The end of broadcast TV. In the future, everybody gets their own on-demand, internet-delivered viewing experience with custom-tailored ad insertions (for when they’re not watching the “American Idol” finale on Fox).
The end of media civility. Thanks, apparently, to bloggers. And blog commenters. And bad parenting.
The end of journalism in general. Seriously, who’s gonna bankroll the bulk of it once the newspaper industry collapses and network TV throws in the towel on the evening newscast? (Watch for CBS to go first, after Katie Couric’s successor also sinks in the ratings.)
The end of objectivity. With the death of journalism and the rise of millions of pro and semi-pro opinionists on the web, in the future every media person will be an insufferable partisan.
The end of paid content, period. Wired Editor in Chief Chris “The Long Tail” Anderson has a book in the works that will expand on his recent cover story, “Free! Why $0.00 Is the Future of Business.” (Basically, nobody’s going to pay for content anymore, so you have to give it away and figure out how to merchandise and monetize everything that surrounds the content.)
Cue chorus of the Smiths’ “Shoplifters of the World Unite.”
I agree with you about the ability to share bogus info., but the media certainly wasn’t honest before the internet. I grew up thinking Walter Cronkite, Dan Rather, etc. were honestly giving us the news, only later to find out they fed us only their own agenda. Peter Arnett was an extremely dishonest reporter, especially in his reports on the Vietnam War. Where was the oversight?
Some people want to know what is going on in order to shape their thinking- some already have set ideas on how things are and only want to know things that will support what they already think. It has always been this way.

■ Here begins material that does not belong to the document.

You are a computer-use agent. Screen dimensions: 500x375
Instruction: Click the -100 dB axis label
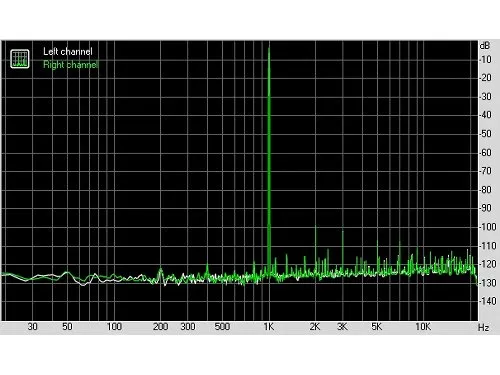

I think the internet just allows us to see the different groups of people up close and see how they think about things. I don’t think it is changing human nature. When I want to know something I try very hard to find reliable sources- and some will accept the first source they come to or only sources that match their agenda.
Respected? By whom?
LOFL... By the "same people" who give themselves "awards," for the being the champions of truth and guardians of our democracy, or so they think...the MSM
The only reason Jack F Kennedy did not get tainted as Bill Clinton (screwing everything in sight), is because the media "decided" that we the public, did not "need to know that."
King Canute (or Knute) did not try to hold back the tide. He did it to show his sycophantic courtiers that he was not so powerful.